WHAT YOU ARE ASKED TO DO – Answer with a bare number: the count of lines in the data below that contain the word "Patches".

[Records contained in a dataset]
···

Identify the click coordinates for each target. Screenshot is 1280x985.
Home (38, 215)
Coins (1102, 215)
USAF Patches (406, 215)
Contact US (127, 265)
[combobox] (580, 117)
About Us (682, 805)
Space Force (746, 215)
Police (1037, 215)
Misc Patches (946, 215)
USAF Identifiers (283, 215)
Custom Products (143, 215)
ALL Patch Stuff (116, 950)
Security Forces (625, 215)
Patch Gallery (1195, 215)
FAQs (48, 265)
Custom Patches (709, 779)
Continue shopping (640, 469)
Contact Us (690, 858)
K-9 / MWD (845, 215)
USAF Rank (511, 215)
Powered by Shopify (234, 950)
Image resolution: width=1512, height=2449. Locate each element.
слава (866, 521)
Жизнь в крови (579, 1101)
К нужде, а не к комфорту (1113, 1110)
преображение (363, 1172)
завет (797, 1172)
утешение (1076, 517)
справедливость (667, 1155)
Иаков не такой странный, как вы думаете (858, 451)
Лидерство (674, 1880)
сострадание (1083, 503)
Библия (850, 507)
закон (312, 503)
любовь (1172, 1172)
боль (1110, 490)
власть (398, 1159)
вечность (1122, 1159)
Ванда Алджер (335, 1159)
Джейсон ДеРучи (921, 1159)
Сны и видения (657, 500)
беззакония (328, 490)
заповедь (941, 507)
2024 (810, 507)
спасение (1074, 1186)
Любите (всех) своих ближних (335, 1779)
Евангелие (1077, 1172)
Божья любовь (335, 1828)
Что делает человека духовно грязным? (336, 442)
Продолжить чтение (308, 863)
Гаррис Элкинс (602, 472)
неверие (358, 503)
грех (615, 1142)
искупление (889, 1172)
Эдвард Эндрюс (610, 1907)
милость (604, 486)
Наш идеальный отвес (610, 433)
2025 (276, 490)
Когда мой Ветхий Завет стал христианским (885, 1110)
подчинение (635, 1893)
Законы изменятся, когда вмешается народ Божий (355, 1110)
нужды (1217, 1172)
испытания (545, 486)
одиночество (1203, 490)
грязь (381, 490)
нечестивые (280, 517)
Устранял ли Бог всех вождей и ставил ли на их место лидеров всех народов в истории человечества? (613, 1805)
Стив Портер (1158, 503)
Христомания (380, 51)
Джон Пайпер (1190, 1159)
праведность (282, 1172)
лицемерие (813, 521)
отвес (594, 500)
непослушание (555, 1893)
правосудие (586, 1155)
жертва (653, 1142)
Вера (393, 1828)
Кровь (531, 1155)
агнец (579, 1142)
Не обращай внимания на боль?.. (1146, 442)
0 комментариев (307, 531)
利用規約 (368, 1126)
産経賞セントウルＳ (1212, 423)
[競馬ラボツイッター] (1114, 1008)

···

FINISHED TASK – 3